Aujourd'hui, 76% des femmes nomades que nous avons interrogées intègrent le genre dans leur choix de destination. Certaines renoncent à un pays, modifient un itinéraire, calculent le risque avant chaque départ. Nellie Bly faisait ce calcul à l'échelle d'un tour du monde, 130 ans plus tôt. La différence ? Elle n'avait même pas de modèle à suivre — elle était le modèle.
Alexandra David-Néel — Lhassa à 55 ans, passeport renouvelé à 100
En 1911, une Parisienne de 43 ans — chanteuse lyrique, anarchiste, bouddhiste, féministe — embrasse son mari et part pour un « voyage d'études aux Indes. » Elle ne reviendra que 14 ans plus tard. Alexandra David-Néel n'a pas fait un voyage. Elle a fait une vie. Entre 1914 et 1917, elle médite dans une grotte à 4 000 mètres d'altitude, à la frontière du Tibet. Elle apprend le tibétain, vit avec les moines, adopte un jeune lama comme fils. En 1924, déguisée en mendiante tibétaine, elle entre à Lhassa — la ville interdite aux étrangers. Elle a 55 ans. Elle est la première femme occidentale à y pénétrer.
Elle écrira plus de 30 livres. Et à 100 ans, elle renouvelle son passeport.

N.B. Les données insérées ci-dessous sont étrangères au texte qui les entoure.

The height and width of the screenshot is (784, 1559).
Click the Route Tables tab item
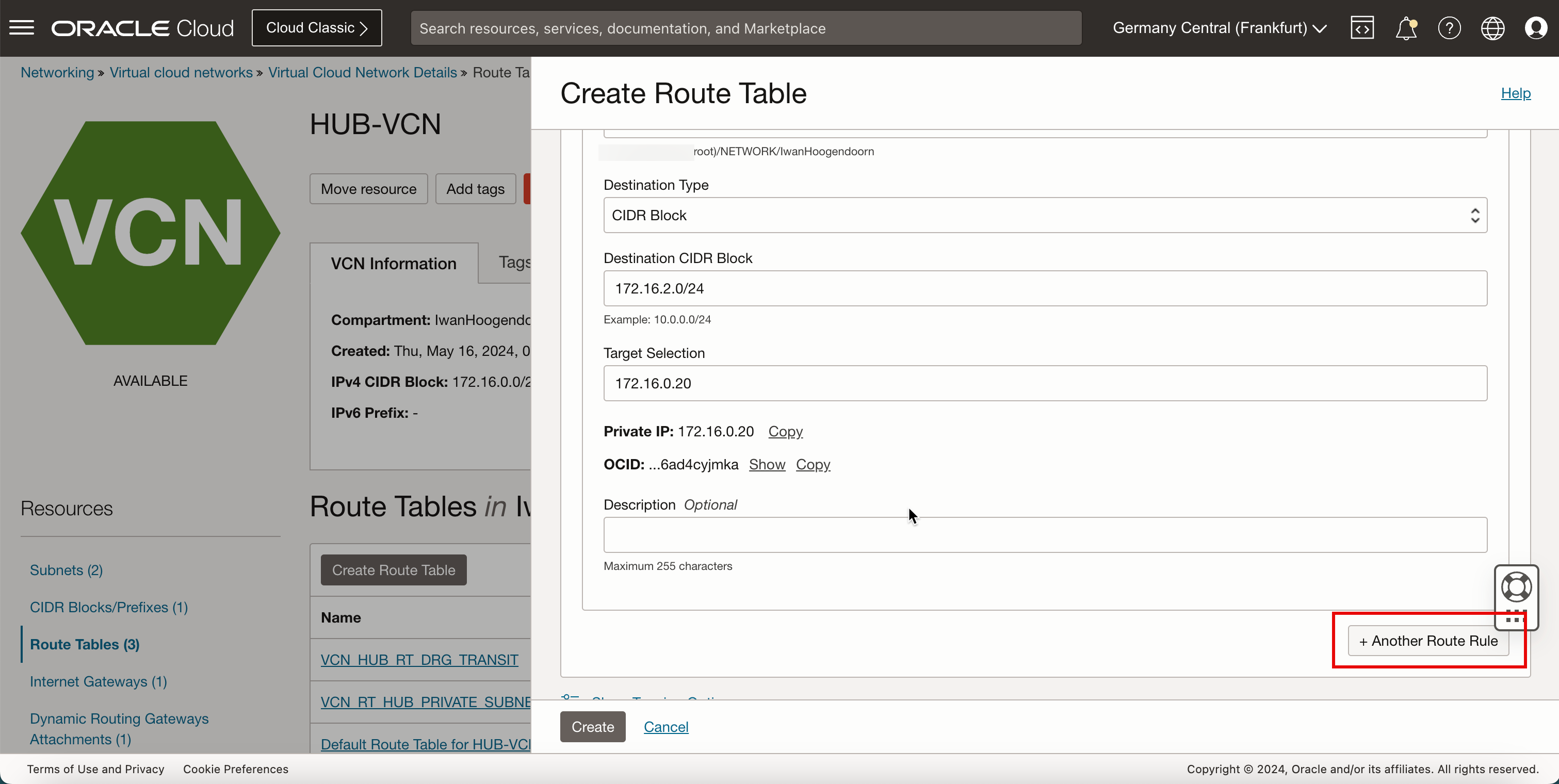[x=85, y=644]
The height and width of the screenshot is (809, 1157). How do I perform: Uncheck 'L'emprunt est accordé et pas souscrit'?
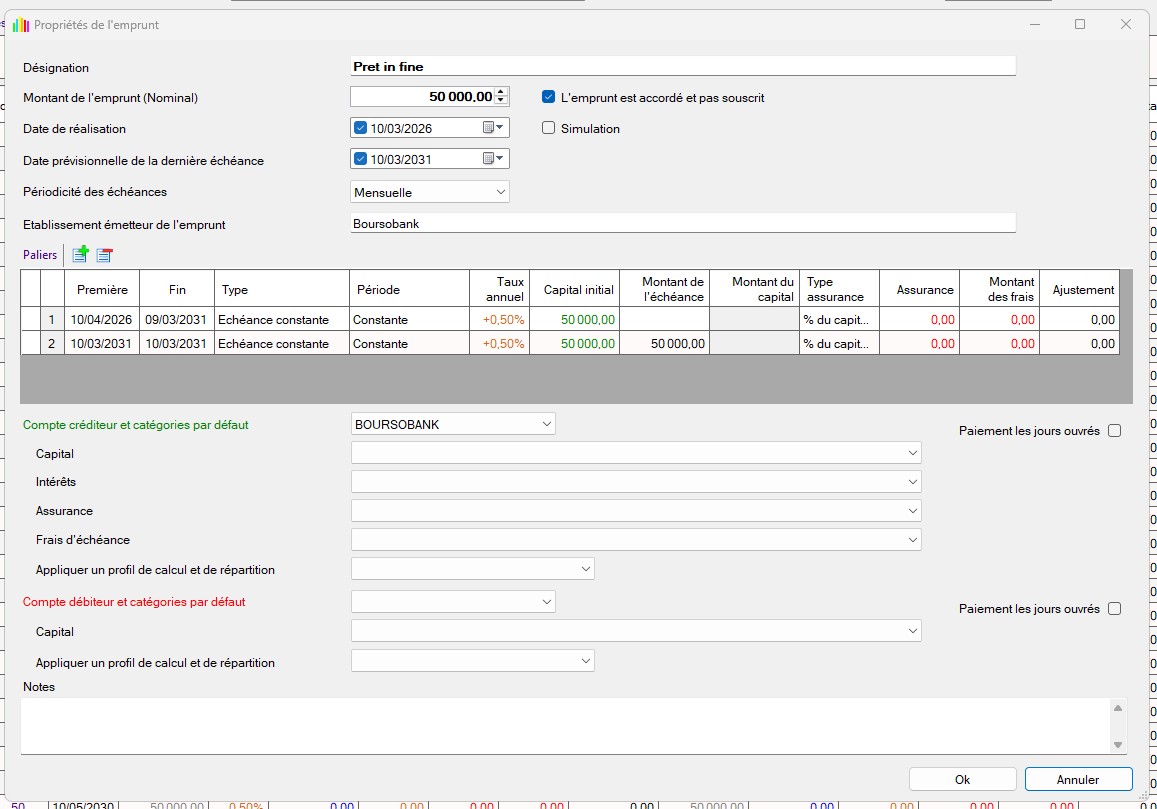548,98
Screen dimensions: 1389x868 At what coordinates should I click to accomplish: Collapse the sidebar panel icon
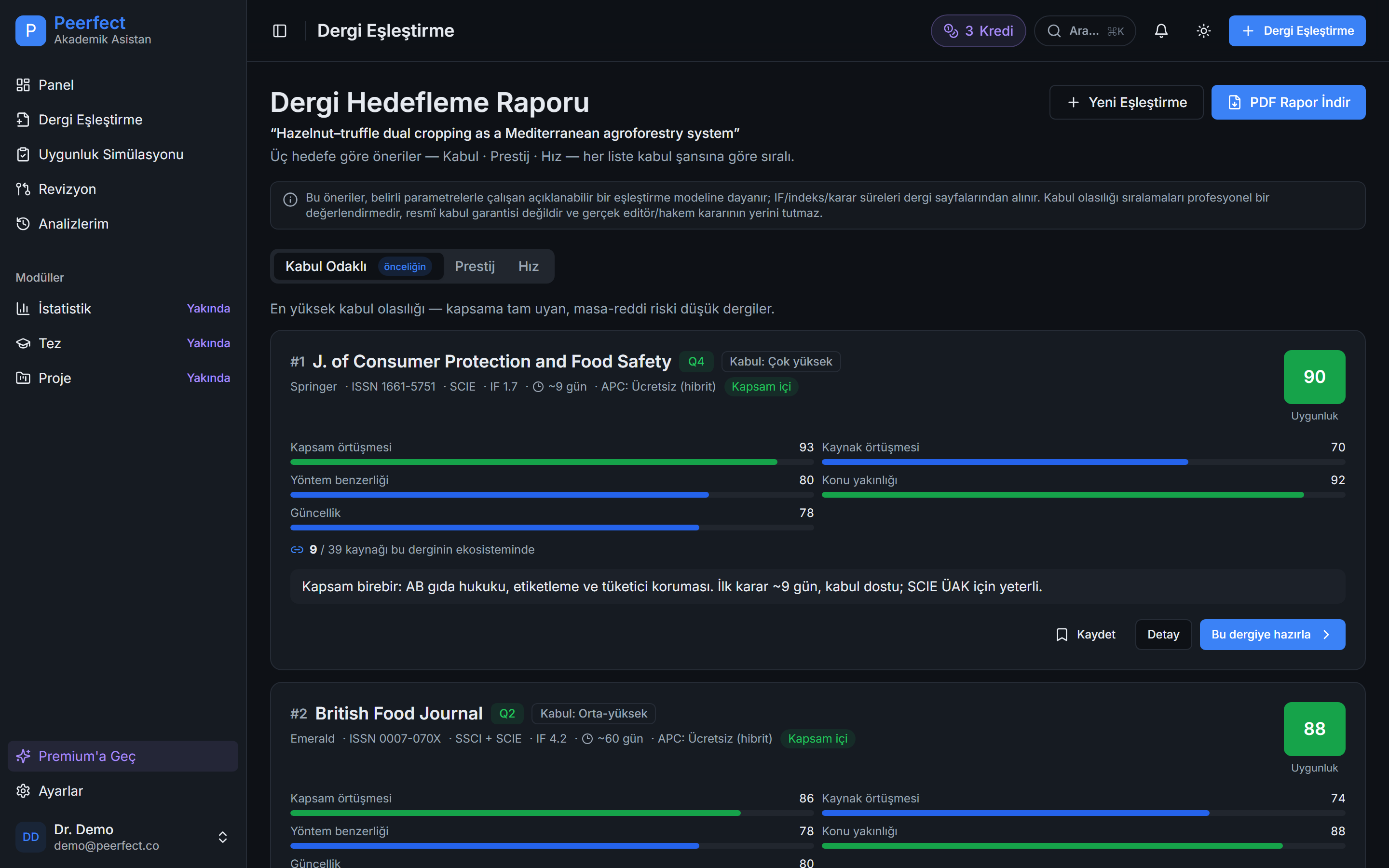pyautogui.click(x=280, y=30)
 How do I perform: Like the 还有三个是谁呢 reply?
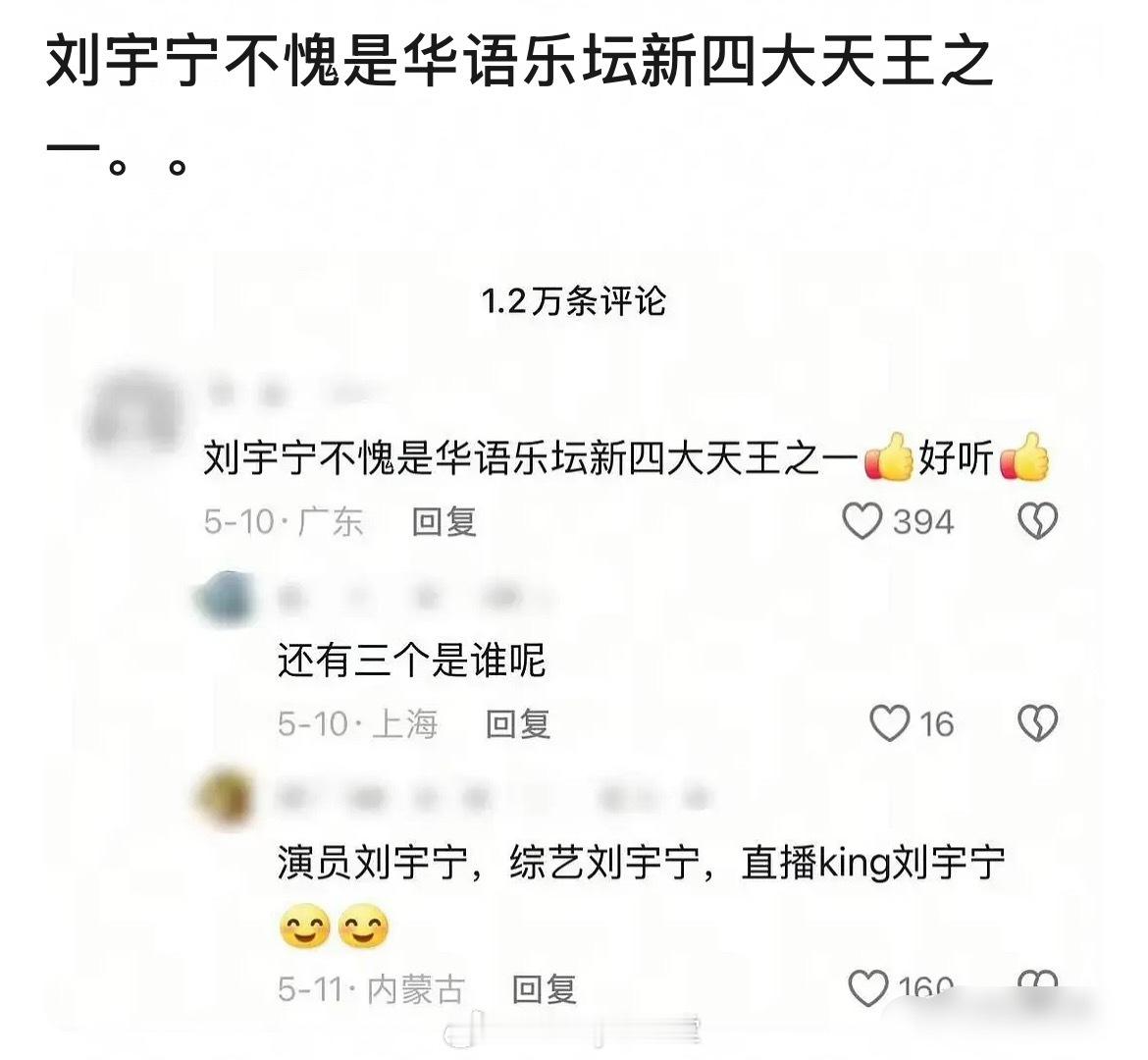click(889, 723)
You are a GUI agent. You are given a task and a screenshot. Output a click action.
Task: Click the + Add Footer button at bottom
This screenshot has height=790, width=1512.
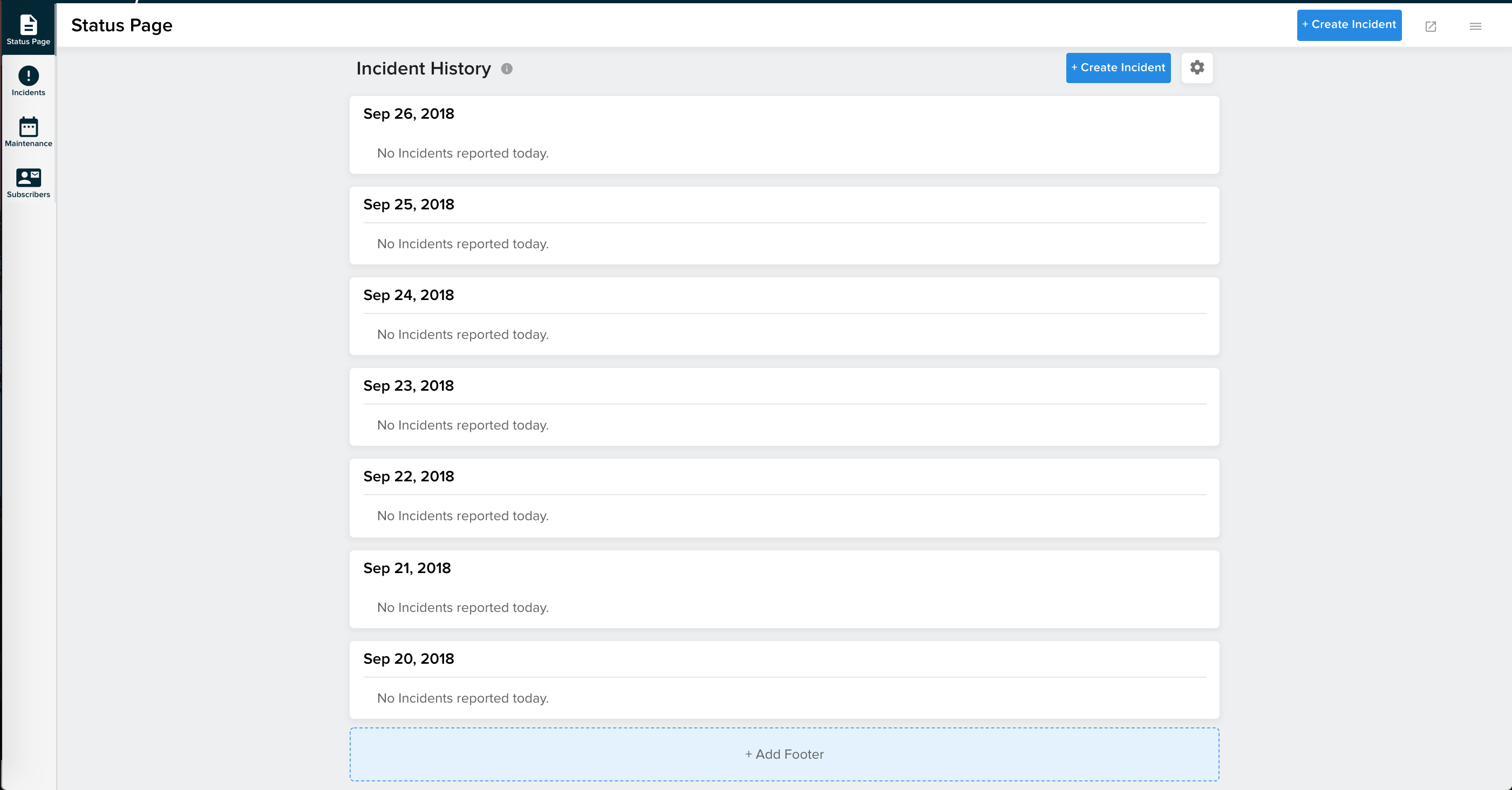click(x=784, y=753)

Dans notre enquête, 38% des femmes interrogées ont plus de 40 ans. Certaines se lancent dans le nomadisme après une carrière entière, une maladie, un divorce. D'autres se demandent si elles n'ont pas « raté le coche. » David-Néel est la réponse : la liberté n'a pas d'âge. Elle ne commence pas à 25 ans avec un MacBook sur les genoux — elle commence quand on décide qu'elle commence. Et son mari ? Philippe Néel l'a attendue 14 ans. Il lui envoyait de l'argent, entretenait leur correspondance. Une liberté négociée dans un cadre conjugal — un écho troublant pour toutes celles qui doivent aligner deux visions du voyage au sein d'un couple.
Matilde Hidalgo — La femme qui a ouvert la Constitution
Loja, Équateur, début du XXe siècle. Une jeune femme issue d'un milieu modeste décide de faire médecine. Le problème : aucune femme ne l'a fait avant elle dans ce pays. Elle sera la première bachelière, la première étudiante en médecine, la première femme médecin d'Équateur.
Mais c'est en 1924 que Matilde Hidalgo entre dans l'histoire. Elle se présente au bureau de vote. On tente de la refuser. Elle ouvre la Constitution, montre que rien — aucun article, aucune clause — ne mentionne le sexe comme condition du droit de vote. Elle vote. Elle devient la première femme à voter en Amérique latine. Chaque « première fois » qu'elle impose ouvre la voie à toutes les suivantes.
Ce geste — citer les faits, les preuves, les règles — résonne avec ce que vivent les femmes nomades qui doivent sans cesse justifier leur choix de vie. « Ce n'est pas des vacances. » « Si, c'est un vrai métier. » « Non, je ne fuis rien. » Matilde Hidalgo n'a pas supplié qu'on la laisse voter. Elle a prouvé que rien ne l'en empêchait. La légitimité, parfois, c'est juste refuser qu'on vous invente des règles qui n'existent pas.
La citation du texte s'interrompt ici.